The legacy of Rachel Lambert “Bunny” Mellon continues to grow.
An American philanthropist best remembered as a significant garden designer and art collector, Mellon assembled an array of botanical artwork along with a library of more than 10,000 volumes on botanical subjects.
The collection, housed in the Oak Spring Garden Library that Mellon (1910-2014) founded on her estate in Upperville, Va., not only fueled her professional work but also served to reflect her personal interests in Oak Spring’s greenhouses and gardens.
And now, nearly 80 works from the collection — ranging from the 14th through 20th centuries with many never before exhibited publicly — will be spotlighted in “Redouté to Warhol: Bunny Mellon’s Botanical Art.”
The showcase, a virtual primer on botanical works of art, opens Oct. 8 at the New York Botanical Garden. It will continue through Feb. 12, 2017 in the Art Gallery of the LuEsther T. Mertz Library on the garden’s Bronx grounds.
It is co-curated by Lucia Tongiorgi Tomasi, an expert on herbals and botanical art and author of two publications documenting the Oak Spring Garden Library collection; Susan Fraser, vice president and director of the LuEsther T. Mertz Library at the NYBG; and Tony Willis, librarian of the Oak Spring Garden Library.
Showcasing Mellon was far from a random choice, says Fraser.

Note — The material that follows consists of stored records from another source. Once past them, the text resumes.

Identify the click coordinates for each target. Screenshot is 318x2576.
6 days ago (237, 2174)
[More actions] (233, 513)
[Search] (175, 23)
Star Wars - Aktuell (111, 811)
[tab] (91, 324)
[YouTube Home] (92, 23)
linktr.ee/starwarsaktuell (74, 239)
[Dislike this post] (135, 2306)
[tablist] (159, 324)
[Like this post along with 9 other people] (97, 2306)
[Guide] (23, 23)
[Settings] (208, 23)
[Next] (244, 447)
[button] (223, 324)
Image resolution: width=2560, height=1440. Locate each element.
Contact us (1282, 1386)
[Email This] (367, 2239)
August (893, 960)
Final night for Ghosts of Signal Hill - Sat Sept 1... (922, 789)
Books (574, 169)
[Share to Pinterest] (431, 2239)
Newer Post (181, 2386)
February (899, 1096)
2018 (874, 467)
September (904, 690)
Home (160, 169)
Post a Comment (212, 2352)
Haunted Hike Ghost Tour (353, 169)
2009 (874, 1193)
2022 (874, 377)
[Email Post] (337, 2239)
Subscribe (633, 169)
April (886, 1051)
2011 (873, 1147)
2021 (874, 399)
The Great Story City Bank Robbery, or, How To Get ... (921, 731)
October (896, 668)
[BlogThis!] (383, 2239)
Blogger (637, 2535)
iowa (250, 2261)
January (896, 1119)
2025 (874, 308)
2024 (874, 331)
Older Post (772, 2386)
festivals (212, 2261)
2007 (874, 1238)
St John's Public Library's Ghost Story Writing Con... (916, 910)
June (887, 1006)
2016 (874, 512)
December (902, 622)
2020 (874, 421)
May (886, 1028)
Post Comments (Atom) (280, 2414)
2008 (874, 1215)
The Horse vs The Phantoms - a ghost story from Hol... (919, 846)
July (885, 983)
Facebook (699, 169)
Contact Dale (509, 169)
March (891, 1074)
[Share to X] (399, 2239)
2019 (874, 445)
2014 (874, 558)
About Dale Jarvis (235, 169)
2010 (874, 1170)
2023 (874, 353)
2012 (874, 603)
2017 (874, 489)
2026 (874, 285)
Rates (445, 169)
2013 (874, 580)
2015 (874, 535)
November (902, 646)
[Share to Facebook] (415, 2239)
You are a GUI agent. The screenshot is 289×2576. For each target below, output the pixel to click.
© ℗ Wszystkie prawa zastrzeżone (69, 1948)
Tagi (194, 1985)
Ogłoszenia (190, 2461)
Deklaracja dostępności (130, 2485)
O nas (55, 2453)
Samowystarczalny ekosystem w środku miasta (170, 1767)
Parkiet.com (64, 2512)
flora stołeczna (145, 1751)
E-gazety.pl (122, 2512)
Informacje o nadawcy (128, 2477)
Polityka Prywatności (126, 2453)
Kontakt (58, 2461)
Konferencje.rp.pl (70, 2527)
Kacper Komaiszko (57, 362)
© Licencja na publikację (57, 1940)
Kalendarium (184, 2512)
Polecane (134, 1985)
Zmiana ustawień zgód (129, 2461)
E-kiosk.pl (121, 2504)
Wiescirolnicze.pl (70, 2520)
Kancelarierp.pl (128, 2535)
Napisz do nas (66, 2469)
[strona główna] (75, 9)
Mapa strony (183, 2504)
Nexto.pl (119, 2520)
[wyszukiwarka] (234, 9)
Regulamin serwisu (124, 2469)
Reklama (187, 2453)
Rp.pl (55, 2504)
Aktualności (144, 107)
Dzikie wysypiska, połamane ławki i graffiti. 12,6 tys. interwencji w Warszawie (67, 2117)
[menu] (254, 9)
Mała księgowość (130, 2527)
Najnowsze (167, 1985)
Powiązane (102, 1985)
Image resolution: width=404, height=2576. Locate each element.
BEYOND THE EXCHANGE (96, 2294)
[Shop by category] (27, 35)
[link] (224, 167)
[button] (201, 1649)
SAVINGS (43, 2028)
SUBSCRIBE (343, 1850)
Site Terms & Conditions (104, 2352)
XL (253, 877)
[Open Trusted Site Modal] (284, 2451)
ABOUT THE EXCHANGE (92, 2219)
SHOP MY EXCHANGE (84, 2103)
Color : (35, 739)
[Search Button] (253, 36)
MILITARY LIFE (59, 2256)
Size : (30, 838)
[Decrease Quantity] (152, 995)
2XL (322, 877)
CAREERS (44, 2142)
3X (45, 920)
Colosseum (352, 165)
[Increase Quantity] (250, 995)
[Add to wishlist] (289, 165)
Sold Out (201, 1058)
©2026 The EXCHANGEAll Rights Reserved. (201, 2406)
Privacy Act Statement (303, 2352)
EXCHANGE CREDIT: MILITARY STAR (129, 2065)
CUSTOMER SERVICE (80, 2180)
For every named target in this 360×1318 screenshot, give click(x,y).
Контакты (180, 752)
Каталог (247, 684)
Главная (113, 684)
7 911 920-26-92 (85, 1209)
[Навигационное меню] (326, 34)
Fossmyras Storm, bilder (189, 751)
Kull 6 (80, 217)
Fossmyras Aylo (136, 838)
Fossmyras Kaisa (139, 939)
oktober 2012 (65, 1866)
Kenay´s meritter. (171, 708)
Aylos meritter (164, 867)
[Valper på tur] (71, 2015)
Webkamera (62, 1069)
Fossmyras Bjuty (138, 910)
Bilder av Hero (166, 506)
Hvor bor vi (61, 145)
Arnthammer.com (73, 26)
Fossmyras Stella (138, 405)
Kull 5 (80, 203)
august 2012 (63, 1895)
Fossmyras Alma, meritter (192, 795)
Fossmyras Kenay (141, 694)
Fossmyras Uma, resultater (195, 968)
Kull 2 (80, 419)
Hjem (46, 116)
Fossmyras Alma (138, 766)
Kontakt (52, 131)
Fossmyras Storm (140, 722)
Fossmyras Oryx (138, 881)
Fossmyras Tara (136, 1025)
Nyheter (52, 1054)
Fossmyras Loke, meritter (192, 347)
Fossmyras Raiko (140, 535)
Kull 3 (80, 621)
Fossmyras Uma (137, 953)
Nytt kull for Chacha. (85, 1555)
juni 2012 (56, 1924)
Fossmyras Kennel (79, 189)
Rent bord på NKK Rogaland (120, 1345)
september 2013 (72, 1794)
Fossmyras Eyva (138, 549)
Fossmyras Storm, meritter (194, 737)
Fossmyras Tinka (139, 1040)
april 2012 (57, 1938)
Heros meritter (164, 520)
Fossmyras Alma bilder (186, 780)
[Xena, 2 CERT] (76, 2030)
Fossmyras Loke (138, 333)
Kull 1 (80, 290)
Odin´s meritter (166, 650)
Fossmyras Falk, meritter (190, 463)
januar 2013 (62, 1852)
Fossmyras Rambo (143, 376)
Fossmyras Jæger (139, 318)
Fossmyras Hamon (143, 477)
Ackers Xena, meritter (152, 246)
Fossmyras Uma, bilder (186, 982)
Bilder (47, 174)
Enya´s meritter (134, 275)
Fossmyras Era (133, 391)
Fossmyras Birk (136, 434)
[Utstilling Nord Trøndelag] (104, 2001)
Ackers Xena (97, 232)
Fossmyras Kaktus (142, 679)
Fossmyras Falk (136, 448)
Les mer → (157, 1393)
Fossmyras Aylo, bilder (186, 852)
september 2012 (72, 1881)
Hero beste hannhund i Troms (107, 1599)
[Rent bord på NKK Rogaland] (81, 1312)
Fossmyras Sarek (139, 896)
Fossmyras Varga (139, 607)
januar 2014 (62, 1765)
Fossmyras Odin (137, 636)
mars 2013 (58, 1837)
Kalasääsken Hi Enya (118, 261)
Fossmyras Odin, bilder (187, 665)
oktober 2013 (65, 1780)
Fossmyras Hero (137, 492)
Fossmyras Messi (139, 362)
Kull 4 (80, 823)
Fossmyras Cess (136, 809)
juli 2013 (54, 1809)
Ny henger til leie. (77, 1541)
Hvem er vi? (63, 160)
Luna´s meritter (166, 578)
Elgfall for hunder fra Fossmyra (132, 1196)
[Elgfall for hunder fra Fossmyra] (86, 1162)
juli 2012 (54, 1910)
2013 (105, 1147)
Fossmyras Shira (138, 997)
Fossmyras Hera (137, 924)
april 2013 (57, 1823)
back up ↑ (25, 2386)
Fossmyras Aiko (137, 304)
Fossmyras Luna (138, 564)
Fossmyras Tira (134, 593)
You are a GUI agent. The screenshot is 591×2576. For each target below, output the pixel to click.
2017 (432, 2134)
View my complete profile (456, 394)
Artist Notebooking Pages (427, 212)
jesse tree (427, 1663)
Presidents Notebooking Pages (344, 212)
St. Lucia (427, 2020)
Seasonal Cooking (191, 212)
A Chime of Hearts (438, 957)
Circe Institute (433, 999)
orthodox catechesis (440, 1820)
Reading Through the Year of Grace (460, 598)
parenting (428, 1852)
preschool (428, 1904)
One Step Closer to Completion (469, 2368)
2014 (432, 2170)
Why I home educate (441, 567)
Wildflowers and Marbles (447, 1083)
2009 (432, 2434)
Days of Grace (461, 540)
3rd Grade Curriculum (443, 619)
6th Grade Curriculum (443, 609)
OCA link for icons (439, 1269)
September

“Mrs. Mellon was on the New York Botanical Garden’s board in 1967. She was associated with the Garden for quite a while.”
And, she adds, the NYBG has an ongoing relationship with both the Oak Spring Garden Library and the Oak Spring Garden Foundation that maintains the library and promotes scholarship and public education in the fields of botany, horticulture and landscape design.
The curators, Fraser says, were all more than familiar with the library’s holdings through their work.
“She has an amazing collection. It rivals any private library in the world.”
And visitors to the NYBG should expect to be not only dazzled but also surprised.
After all, Mellon, whose notable efforts included designing the White House Rose Garden during the John F. Kennedy administration, both collected — and displayed her collection — in a distinctive fashion that the exhibition will strive to echo.
“We’re really trying to evoke Mrs. Mellon’s style,” Fraser says. “She had this sort of singular vision.”
And that vision, Fraser adds, extended to her library and her gardens.
“It’s unbelievable,” she says. “I was there four times now. It’s like a little piece of heaven on earth. I don’t even know how to say it. It’s just idyllic.”
There was, it seems, an adventurous and daring spirit at work.
“On the walls she had Dutch still lifes next to giant Mark Rothkos,” Fraser adds.
The curators, Fraser says, were invited to shape the NYBG show themselves and so drew inspiration from Mellon’s individual approach.
“We really had carte blanche.”
That meant discovering and choosing from often-rare masterpieces from noted botanical artists such as 16th-century master Jacques Le Moyne de Morgues and Pierre-Joseph Redouté (1759–1840) to more modern artists, including Pablo Picasso and Andy Warhol.
What will surprise people the most?
“I think probably the breadth of her collection,” Fraser says, with Mellon’s interests reflected in her gathering.
“She collected a lot of botanical works from the French courts,” she adds, and was also fascinated with the 17th-century craze for tulips — and tulip-themed art — in Holland.
This exhibit is very large in scale for the library, with rare illustrated manuscripts, works on paper, paintings and three-dimensional objects creating what Fraser described as a “dense” examination.
“We had a hard time taking things away,” Fraser says.
In fact, there was one instance in which that just wasn’t possible.
“She has 17 of the most remarkable works by Jan van Kessel. They’re phenomenal. They’re just phenomenal,” Fraser says.
These works by the Dutch artist (1626-79) will be displayed in a manner that pays homage to a cabinet of curiosities.
Fraser says that Mellon was part of a small group of devoted collectors, also mentioning women such as Mildred Barnes Bliss and Rachel Hunt, whose efforts secured them a place in botanical history.
“I think it’s sort of an era gone by, where people were able to collect and have libraries like that,” Fraser says.
And in recognizing the work of a collector such as Mellon, the exhibition seems to encourage contemporary eyes to look at botanical works in a new light — something Mellon was doing all along.
As Fraser says, “This sort of breaks boundaries in a sense.”